Friday 14 Aug 2026 - HÔTEL DES VENTES DE LA BAULE - La Baule
Attribué à Jacopo LIGOZZI (1547 - 1627)
Memento Mori
Toile
30.5 x 25.5 cm
Estimate : 6 000 - 8 000 €
D'autres versions de cette composition sont connues à la galerie Robilant+Voena en 2020 (entourage de Ligozzi), une d'un disciple de Ligozzi (Christie's, New-York, 30 octobre 2018, n°183), une autre datant du 18e siècle (Sotheby's, Londres, 6 juillet 2017, n°166). La plupart dérivent du prototype de Ligozzi dans la collection de Lord Aberconway, Bodnant, Pays de Galles (cité dans L. Salerno, La natura morta italiana, Ugo Bozzi Editore, Roma, 1984, fig. 9.2 p. 30 ; et dans le catalogue d'exposition Jacopo Ligozzi "pittore universalissimo", Florence, galerie des Offices, 2014, fig. 78 p. 218) ainsi que d'une autre nature morte de Ligozzi conservée en collection privée (op. cit. 2014, fig. 3 p.188). Un copie est conservée au musée Charles Friry de Remiremont.

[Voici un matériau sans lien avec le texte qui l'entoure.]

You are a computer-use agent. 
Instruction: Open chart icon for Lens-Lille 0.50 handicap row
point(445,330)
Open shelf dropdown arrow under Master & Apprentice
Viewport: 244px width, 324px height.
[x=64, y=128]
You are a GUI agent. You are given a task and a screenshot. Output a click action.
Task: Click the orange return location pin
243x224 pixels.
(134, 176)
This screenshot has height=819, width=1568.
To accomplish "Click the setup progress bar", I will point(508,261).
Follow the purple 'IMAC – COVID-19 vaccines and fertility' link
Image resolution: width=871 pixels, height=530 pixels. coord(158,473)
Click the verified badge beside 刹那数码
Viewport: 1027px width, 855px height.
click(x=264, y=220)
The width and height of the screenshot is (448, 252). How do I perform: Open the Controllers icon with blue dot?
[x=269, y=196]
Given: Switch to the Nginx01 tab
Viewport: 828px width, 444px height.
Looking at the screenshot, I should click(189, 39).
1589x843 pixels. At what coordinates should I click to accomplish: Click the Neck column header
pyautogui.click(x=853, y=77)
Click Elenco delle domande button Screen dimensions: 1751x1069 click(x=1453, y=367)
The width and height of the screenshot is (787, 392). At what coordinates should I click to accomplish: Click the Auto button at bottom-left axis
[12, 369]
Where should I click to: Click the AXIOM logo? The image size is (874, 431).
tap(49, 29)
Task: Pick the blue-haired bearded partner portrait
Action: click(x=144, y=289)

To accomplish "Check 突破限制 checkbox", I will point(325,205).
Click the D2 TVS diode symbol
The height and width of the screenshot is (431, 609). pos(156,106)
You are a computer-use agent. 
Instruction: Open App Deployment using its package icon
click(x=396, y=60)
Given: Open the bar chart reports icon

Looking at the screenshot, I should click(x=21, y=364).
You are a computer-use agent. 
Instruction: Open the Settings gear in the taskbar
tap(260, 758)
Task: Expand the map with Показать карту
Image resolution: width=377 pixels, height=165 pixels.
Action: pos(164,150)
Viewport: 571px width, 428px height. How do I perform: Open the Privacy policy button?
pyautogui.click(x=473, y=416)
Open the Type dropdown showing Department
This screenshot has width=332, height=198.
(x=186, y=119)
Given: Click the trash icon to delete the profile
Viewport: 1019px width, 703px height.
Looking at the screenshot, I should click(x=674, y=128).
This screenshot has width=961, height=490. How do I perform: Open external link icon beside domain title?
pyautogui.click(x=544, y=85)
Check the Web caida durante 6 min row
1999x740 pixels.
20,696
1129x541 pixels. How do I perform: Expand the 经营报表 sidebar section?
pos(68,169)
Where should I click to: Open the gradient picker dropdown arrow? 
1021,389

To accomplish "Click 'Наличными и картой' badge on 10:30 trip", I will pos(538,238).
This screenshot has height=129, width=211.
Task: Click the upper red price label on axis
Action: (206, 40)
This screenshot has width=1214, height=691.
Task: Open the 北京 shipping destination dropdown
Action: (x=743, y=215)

Il s'agit d'un tableau de dévotion, de vanité, qui ne vise pas à effrayer le spectateur, mais qui fait allusion au passage de la vie terrestre vers la vie éternelle, dans un contexte lié à la Contre-réforme et aux recommandations du Concile de Trente. Ces méditations s'inspirant des Exercices Spirituels de Saint Ignace et de Thomas de Kempis. L’inscription latine “Quae prius anima mea tangere nolebat nunc cibi mei sunt”, peut se traduire apr par “Ce que mon âme ne voulait jadis même pas toucher est désormais ma nourriture” (livre de Job VI-7) est un avertissement personnel.
La libellule souligne la fragilité de notre existence et l'aspect éphémère de la vie. La tête repose sur un livre d'heures, support de prière.